Thanksgiving sales make up a whopping 36 per cent of the Ontario turkey market, says Brian Ricker, a turkey farmer in Dunnville and chair of the Turkey Farmers of Ontario board.
“Last year the prime minister called Thanksgiving off, but thanksgiving sales actually were abnormally high. From the early indicators, this year was similar or better than last year, which was better than the year before,” said Ricker.
Pandemic restrictions actually benefited turkey sales. “When people are going to stay home and cook a turkey, that’s better for us than people going out to eat, where they typically don’t eat turkey.”
Turkey prices have gone up, as with all foods during the pandemic. Canada’s 2021 Food Price Report forecasts a meat price increase of 4.5 to 6.5 per cent in the next year.
In the last year, Ontario’s turkey farmers have focused on growing smaller turkeys for the smaller get togethers, Ricker said. He says that last year’s best sellers were 5 to 6 lb. and 7 to 8 lb. birds, whereas many of the larger birds remained in cold storage.
Although whole bird sales went up during the pandemic, the processing sector and deli meat sales didn’t do so well. “People aren’t packing lunches to go to work. Kids are at home. They’re not buying deli meat,” Ricker said.
The labour shortage has been a “huge problem” for the turkey industry, says Ricker, who was on the phone with a processor expecting 76 employees to harvest turkeys right before Thanksgiving weekend. Only 50 showed up. They reduced the line speed and weren’t able to make some products.
“There’s lots of reasons why people don’t show up. They’ve got childcare issues, they’re in for COVID testing, they don’t feel good. There’s a myriad of reasons,” said Ricker. Relatively close working conditions and high manual labour requirements also caused processors to struggle with maintaining efficiency while enforcing COVID safety measures.
Turkey processing plants have increased wage rates to entice employees that are healthy and well to keep coming to harvest turkeys. This pay increase will likely trickle into turkey prices, says Ricker.
Heidi Clement, owner of Bearbrook Game Meats in Ottawa, says she had a successful Thanksgiving for turkey sales. Her farm sells a variety of meats including elk, buffalo, and wild boar.
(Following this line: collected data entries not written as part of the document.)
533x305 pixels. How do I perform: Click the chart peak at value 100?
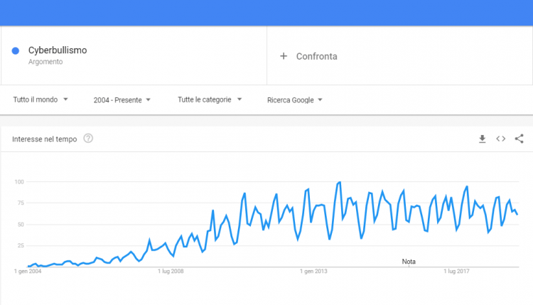click(340, 183)
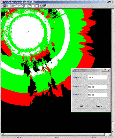Close the height dialog window

coord(109,70)
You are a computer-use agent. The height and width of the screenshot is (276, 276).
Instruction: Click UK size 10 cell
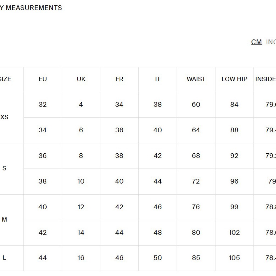pos(81,181)
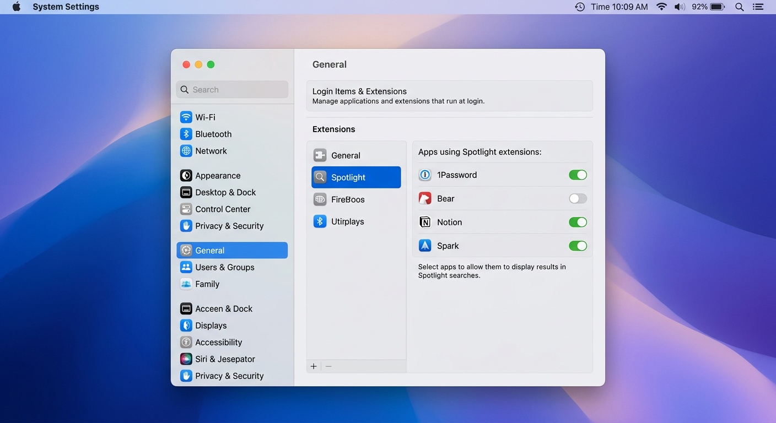The height and width of the screenshot is (423, 776).
Task: Open Bluetooth settings from the sidebar
Action: coord(185,134)
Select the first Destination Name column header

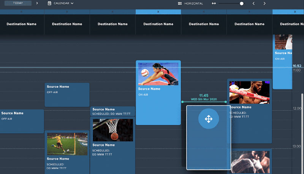(x=21, y=24)
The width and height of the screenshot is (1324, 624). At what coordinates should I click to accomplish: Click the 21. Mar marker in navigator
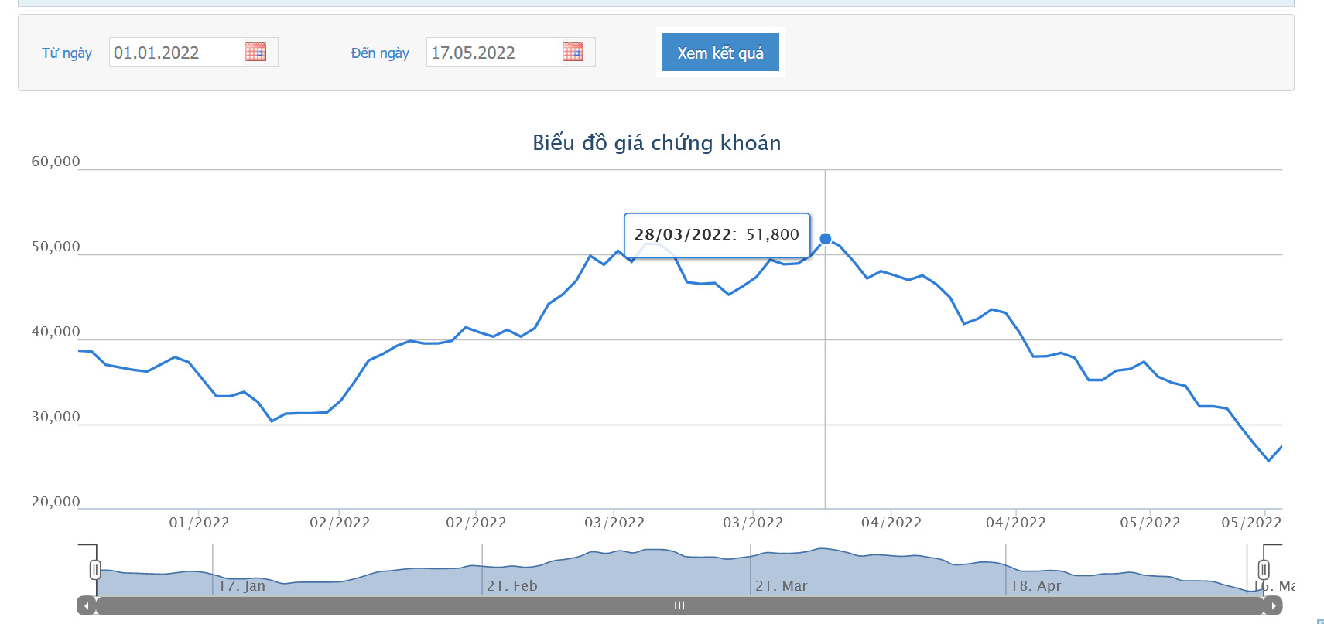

“When COVID first started, sales were through the roof and we were extremely overwhelmed. Now that things have opened up, we’re at a more balanced pace. People are still supporting local but people are going back to the big box stores,” explained Clement.
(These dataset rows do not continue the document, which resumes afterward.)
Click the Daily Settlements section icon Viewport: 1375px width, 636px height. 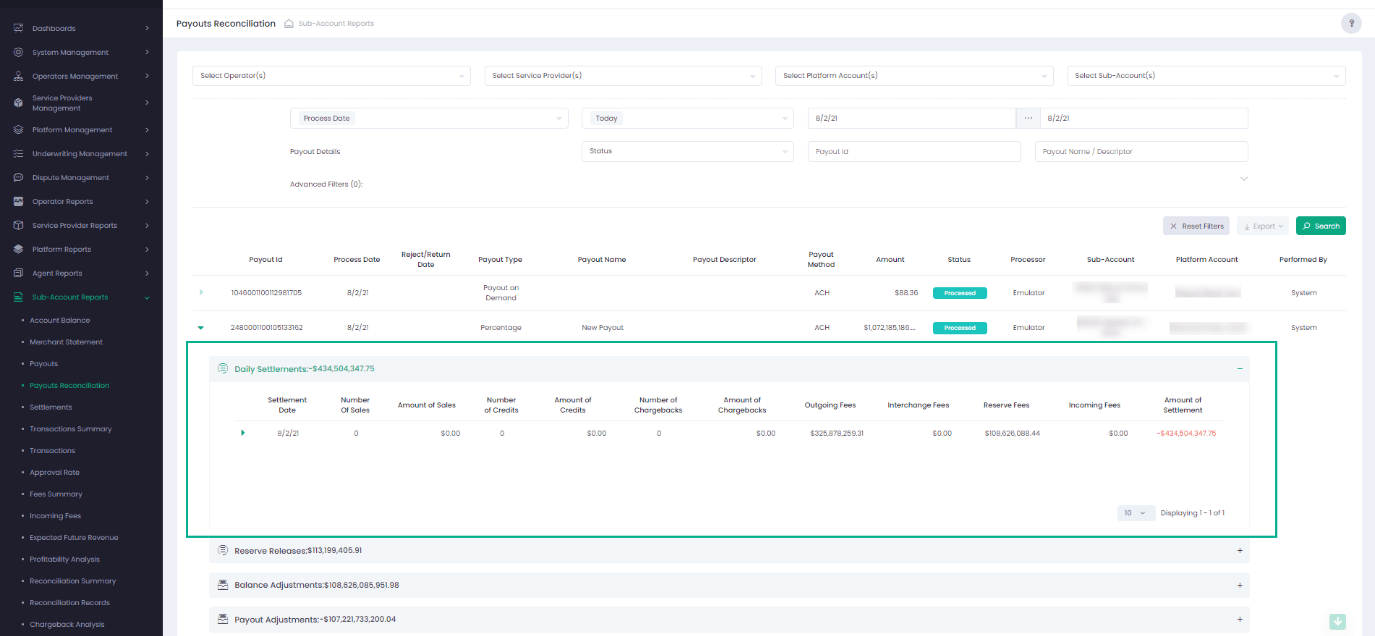[x=223, y=369]
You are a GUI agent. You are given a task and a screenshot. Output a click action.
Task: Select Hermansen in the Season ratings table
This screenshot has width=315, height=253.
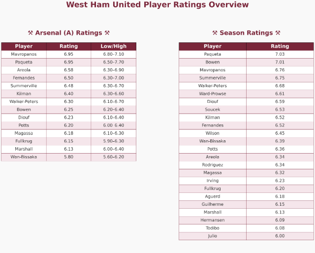213,220
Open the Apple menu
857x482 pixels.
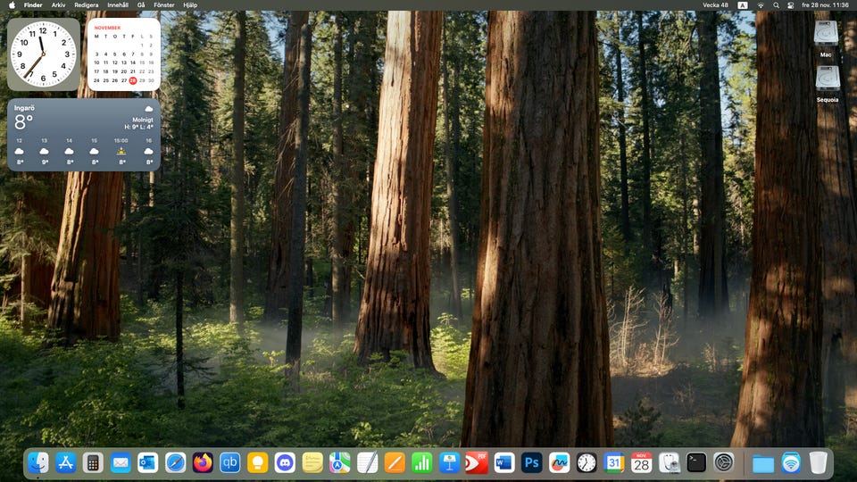click(x=12, y=5)
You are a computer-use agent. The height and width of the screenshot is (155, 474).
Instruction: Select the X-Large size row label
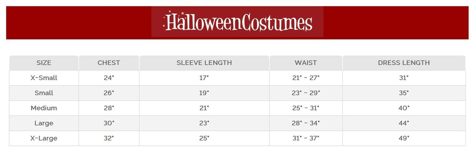tap(44, 139)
She said she raised about 100 turkeys this year and sold them all. She credits her loyal clientele, who eagerly bought her out.
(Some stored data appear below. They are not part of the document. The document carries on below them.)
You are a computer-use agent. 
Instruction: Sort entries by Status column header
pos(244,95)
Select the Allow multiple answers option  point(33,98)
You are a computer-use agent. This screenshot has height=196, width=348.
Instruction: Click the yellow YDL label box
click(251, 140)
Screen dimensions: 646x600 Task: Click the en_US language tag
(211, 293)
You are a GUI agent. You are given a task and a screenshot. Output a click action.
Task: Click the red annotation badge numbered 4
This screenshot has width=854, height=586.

For Thanksgiving, Clement charged $8.89 a kilo. She raised her turkey prices by 10 cents a kilo this year, but says she’s seen turkey prices go up as much as $1.50 a kilo elsewhere.
“For Christmas we’ll have to raise them more,” she said. “Fuel prices have gone up, abattoir prices have gone up, seed prices have gone up, labour has gone up, everything has gone up. We’re at a point where we’re going to have to make a few amendments.”